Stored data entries
* * * * * * *

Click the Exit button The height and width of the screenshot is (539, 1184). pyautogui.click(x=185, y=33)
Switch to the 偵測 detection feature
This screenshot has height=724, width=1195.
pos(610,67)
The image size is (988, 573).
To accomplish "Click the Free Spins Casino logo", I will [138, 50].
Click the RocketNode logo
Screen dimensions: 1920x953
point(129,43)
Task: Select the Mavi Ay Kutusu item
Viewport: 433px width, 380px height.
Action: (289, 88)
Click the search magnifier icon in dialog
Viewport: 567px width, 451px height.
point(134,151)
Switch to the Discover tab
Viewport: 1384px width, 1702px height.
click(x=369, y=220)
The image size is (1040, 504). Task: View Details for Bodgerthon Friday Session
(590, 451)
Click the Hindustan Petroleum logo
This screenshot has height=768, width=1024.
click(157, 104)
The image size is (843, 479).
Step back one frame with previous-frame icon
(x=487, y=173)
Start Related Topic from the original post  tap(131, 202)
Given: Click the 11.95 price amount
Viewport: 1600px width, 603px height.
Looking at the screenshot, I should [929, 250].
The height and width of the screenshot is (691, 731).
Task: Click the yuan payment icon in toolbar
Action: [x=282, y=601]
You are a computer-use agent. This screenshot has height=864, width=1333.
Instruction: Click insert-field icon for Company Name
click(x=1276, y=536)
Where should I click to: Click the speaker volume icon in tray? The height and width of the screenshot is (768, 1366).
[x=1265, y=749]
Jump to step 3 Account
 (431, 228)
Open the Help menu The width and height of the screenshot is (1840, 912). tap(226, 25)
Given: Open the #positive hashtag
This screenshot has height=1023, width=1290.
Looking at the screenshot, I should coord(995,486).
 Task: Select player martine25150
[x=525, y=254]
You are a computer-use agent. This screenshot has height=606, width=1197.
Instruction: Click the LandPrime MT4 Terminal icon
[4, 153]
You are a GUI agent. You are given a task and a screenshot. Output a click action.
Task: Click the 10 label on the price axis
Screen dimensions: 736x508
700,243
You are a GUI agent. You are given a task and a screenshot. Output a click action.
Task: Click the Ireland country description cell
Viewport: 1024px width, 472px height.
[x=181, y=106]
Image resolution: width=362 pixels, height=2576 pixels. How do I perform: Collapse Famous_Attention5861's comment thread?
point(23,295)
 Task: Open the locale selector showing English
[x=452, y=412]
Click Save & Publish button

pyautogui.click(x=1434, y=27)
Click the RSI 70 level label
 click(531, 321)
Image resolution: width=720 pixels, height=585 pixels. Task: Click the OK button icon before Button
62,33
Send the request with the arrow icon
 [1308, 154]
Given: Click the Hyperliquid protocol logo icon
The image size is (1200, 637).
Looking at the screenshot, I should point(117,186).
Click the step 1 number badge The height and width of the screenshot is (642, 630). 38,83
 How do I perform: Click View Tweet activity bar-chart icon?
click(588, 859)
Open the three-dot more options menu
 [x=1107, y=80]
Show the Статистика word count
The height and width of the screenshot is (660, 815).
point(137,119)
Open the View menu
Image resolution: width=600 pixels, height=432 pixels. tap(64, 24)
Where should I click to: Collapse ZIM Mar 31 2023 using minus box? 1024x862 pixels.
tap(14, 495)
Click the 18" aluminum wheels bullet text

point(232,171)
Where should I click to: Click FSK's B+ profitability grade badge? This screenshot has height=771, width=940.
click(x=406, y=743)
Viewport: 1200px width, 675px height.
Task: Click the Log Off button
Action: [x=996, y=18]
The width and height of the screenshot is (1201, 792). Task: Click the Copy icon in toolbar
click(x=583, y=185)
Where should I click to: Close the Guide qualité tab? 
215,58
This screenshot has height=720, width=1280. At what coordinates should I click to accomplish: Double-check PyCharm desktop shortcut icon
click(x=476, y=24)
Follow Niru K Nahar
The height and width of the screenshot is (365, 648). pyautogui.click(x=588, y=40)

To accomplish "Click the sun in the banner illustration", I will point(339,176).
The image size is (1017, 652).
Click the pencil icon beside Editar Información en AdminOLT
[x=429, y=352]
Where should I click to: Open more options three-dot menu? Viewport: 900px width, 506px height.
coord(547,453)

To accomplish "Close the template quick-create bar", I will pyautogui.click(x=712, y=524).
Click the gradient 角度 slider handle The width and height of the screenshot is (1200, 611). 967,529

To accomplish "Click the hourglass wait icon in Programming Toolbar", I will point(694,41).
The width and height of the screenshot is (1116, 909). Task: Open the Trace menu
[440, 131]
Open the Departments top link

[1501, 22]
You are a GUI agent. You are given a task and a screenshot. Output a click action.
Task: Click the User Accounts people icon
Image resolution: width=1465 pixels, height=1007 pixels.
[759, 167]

* * * * * * *

TASK STATEMENT: Each entry needs to be given again exactly as it stands.

RESPONSE AREA:
Click the Exit button The height and width of the screenshot is (539, 1184). pyautogui.click(x=185, y=33)
Switch to the 偵測 detection feature
This screenshot has height=724, width=1195.
pos(610,67)
The image size is (988, 573).
To accomplish "Click the Free Spins Casino logo", I will [138, 50].
Click the RocketNode logo
Screen dimensions: 1920x953
point(129,43)
Task: Select the Mavi Ay Kutusu item
Viewport: 433px width, 380px height.
Action: (289, 88)
Click the search magnifier icon in dialog
Viewport: 567px width, 451px height.
point(134,151)
Switch to the Discover tab
Viewport: 1384px width, 1702px height.
click(x=369, y=220)
The image size is (1040, 504). Task: View Details for Bodgerthon Friday Session
(590, 451)
Click the Hindustan Petroleum logo
This screenshot has height=768, width=1024.
click(157, 104)
The image size is (843, 479).
Step back one frame with previous-frame icon
(x=487, y=173)
Start Related Topic from the original post  tap(131, 202)
Given: Click the 11.95 price amount
Viewport: 1600px width, 603px height.
Looking at the screenshot, I should [929, 250].
The height and width of the screenshot is (691, 731).
Task: Click the yuan payment icon in toolbar
Action: [x=282, y=601]
You are a computer-use agent. This screenshot has height=864, width=1333.
Instruction: Click insert-field icon for Company Name
click(x=1276, y=536)
Where should I click to: Click the speaker volume icon in tray? The height and width of the screenshot is (768, 1366).
[x=1265, y=749]
Jump to step 3 Account
 (431, 228)
Open the Help menu The width and height of the screenshot is (1840, 912). tap(226, 25)
Given: Open the #positive hashtag
This screenshot has height=1023, width=1290.
Looking at the screenshot, I should coord(995,486).
 Task: Select player martine25150
[x=525, y=254]
You are a computer-use agent. This screenshot has height=606, width=1197.
Instruction: Click the LandPrime MT4 Terminal icon
[4, 153]
You are a GUI agent. You are given a task and a screenshot. Output a click action.
Task: Click the 10 label on the price axis
Screen dimensions: 736x508
700,243
You are a GUI agent. You are given a task and a screenshot. Output a click action.
Task: Click the Ireland country description cell
Viewport: 1024px width, 472px height.
[x=181, y=106]
Image resolution: width=362 pixels, height=2576 pixels. How do I perform: Collapse Famous_Attention5861's comment thread?
point(23,295)
 Task: Open the locale selector showing English
[x=452, y=412]
Click Save & Publish button

pyautogui.click(x=1434, y=27)
Click the RSI 70 level label
 click(531, 321)
Image resolution: width=720 pixels, height=585 pixels. Task: Click the OK button icon before Button
62,33
Send the request with the arrow icon
 [1308, 154]
Given: Click the Hyperliquid protocol logo icon
The image size is (1200, 637).
Looking at the screenshot, I should point(117,186).
Click the step 1 number badge The height and width of the screenshot is (642, 630). 38,83
 How do I perform: Click View Tweet activity bar-chart icon?
click(588, 859)
Open the three-dot more options menu
 [x=1107, y=80]
Show the Статистика word count
The height and width of the screenshot is (660, 815).
point(137,119)
Open the View menu
Image resolution: width=600 pixels, height=432 pixels. tap(64, 24)
Where should I click to: Collapse ZIM Mar 31 2023 using minus box? 1024x862 pixels.
tap(14, 495)
Click the 18" aluminum wheels bullet text

point(232,171)
Where should I click to: Click FSK's B+ profitability grade badge? This screenshot has height=771, width=940.
click(x=406, y=743)
Viewport: 1200px width, 675px height.
Task: Click the Log Off button
Action: [x=996, y=18]
The width and height of the screenshot is (1201, 792). Task: Click the Copy icon in toolbar
click(x=583, y=185)
Where should I click to: Close the Guide qualité tab? 
215,58
This screenshot has height=720, width=1280. At what coordinates should I click to accomplish: Double-check PyCharm desktop shortcut icon
click(x=476, y=24)
Follow Niru K Nahar
The height and width of the screenshot is (365, 648). pyautogui.click(x=588, y=40)

To accomplish "Click the sun in the banner illustration", I will point(339,176).
The image size is (1017, 652).
Click the pencil icon beside Editar Información en AdminOLT
[x=429, y=352]
Where should I click to: Open more options three-dot menu? Viewport: 900px width, 506px height.
coord(547,453)

To accomplish "Close the template quick-create bar", I will pyautogui.click(x=712, y=524).
Click the gradient 角度 slider handle The width and height of the screenshot is (1200, 611). 967,529

To accomplish "Click the hourglass wait icon in Programming Toolbar", I will point(694,41).
The width and height of the screenshot is (1116, 909). Task: Open the Trace menu
[440, 131]
Open the Departments top link

[1501, 22]
You are a GUI agent. You are given a task and a screenshot. Output a click action.
Task: Click the User Accounts people icon
Image resolution: width=1465 pixels, height=1007 pixels.
[759, 167]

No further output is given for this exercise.